Please repeat the lines below word for word, from the line with "This screenshot has width=1754, height=815." to the line with "click(228, 170)", including both of those lines.

# START OF Provided material

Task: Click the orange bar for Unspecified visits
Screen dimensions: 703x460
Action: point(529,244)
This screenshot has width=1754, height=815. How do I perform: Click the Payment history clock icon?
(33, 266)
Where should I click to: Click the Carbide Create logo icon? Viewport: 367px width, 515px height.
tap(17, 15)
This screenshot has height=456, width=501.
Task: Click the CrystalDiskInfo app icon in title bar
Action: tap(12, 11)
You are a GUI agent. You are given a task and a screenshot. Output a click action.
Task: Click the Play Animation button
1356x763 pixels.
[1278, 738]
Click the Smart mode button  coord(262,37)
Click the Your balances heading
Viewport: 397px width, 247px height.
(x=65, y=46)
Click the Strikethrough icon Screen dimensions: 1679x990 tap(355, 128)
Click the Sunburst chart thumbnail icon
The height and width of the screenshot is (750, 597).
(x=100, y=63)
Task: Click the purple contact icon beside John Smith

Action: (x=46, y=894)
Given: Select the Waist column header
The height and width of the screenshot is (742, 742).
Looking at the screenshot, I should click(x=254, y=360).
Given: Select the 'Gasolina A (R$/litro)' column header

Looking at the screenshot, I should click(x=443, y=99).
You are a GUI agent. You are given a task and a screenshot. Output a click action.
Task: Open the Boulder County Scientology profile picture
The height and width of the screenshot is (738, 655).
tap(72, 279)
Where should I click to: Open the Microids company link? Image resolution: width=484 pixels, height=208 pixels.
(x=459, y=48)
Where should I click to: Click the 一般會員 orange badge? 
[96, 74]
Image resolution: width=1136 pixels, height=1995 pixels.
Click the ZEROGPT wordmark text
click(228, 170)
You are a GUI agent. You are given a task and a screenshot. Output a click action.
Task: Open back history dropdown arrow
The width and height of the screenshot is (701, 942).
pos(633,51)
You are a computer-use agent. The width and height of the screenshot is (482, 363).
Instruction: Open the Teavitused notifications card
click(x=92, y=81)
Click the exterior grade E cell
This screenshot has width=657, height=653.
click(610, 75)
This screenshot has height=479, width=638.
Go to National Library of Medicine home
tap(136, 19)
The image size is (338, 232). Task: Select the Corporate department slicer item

# END OF Provided material

### Task response
This screenshot has width=1754, height=815. How do I perform: Click the Payment history clock icon?
(33, 266)
Where should I click to: Click the Carbide Create logo icon? Viewport: 367px width, 515px height.
tap(17, 15)
This screenshot has height=456, width=501.
Task: Click the CrystalDiskInfo app icon in title bar
Action: tap(12, 11)
You are a GUI agent. You are given a task and a screenshot. Output a click action.
Task: Click the Play Animation button
1356x763 pixels.
[1278, 738]
Click the Smart mode button  coord(262,37)
Click the Your balances heading
Viewport: 397px width, 247px height.
(x=65, y=46)
Click the Strikethrough icon Screen dimensions: 1679x990 tap(355, 128)
Click the Sunburst chart thumbnail icon
The height and width of the screenshot is (750, 597).
(x=100, y=63)
Task: Click the purple contact icon beside John Smith

Action: (x=46, y=894)
Given: Select the Waist column header
The height and width of the screenshot is (742, 742).
Looking at the screenshot, I should click(x=254, y=360).
Given: Select the 'Gasolina A (R$/litro)' column header

Looking at the screenshot, I should click(x=443, y=99).
You are a GUI agent. You are given a task and a screenshot. Output a click action.
Task: Open the Boulder County Scientology profile picture
The height and width of the screenshot is (738, 655).
tap(72, 279)
Where should I click to: Open the Microids company link? Image resolution: width=484 pixels, height=208 pixels.
(x=459, y=48)
Where should I click to: Click the 一般會員 orange badge? 
[96, 74]
Image resolution: width=1136 pixels, height=1995 pixels.
Click the ZEROGPT wordmark text
click(228, 170)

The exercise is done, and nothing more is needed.